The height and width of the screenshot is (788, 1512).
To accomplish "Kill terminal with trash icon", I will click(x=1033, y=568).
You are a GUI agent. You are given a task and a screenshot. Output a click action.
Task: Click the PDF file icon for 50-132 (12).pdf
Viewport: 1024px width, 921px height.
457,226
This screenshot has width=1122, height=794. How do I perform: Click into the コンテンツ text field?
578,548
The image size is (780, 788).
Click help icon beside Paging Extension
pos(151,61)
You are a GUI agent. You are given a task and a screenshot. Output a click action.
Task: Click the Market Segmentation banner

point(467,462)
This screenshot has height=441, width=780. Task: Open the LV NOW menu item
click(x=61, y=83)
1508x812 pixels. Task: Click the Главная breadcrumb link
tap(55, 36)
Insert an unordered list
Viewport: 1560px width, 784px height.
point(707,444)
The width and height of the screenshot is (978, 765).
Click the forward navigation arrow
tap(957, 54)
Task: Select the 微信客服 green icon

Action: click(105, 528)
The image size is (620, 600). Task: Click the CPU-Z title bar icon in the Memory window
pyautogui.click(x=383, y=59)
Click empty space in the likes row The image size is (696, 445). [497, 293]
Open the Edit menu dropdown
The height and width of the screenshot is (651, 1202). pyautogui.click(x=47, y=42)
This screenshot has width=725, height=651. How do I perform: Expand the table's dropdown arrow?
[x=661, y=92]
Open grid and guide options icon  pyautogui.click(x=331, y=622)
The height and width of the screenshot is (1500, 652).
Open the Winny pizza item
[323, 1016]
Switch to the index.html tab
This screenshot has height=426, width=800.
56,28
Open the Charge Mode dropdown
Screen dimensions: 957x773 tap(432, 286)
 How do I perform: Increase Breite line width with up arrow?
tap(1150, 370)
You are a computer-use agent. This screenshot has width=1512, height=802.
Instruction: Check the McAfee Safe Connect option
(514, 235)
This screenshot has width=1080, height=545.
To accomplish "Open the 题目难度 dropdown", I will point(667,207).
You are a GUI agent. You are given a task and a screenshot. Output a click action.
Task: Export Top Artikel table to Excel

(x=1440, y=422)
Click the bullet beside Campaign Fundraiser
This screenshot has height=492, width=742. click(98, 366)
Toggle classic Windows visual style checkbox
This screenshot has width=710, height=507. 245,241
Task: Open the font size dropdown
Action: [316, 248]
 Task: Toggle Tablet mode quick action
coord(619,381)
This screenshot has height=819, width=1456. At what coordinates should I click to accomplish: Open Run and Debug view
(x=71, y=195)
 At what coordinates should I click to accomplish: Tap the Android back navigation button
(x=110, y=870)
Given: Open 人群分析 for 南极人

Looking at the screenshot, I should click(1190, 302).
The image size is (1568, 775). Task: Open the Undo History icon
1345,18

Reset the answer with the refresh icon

•••

Starting at the line that contains "The image size is (1568, 775)." and ending at the last of the items, write those lines out again with "reload" in place of "refresh" and everything else left the same.

(WRITTEN SOLUTION)
The image size is (1568, 775). Task: Open the Undo History icon
1345,18

Reset the answer with the reload icon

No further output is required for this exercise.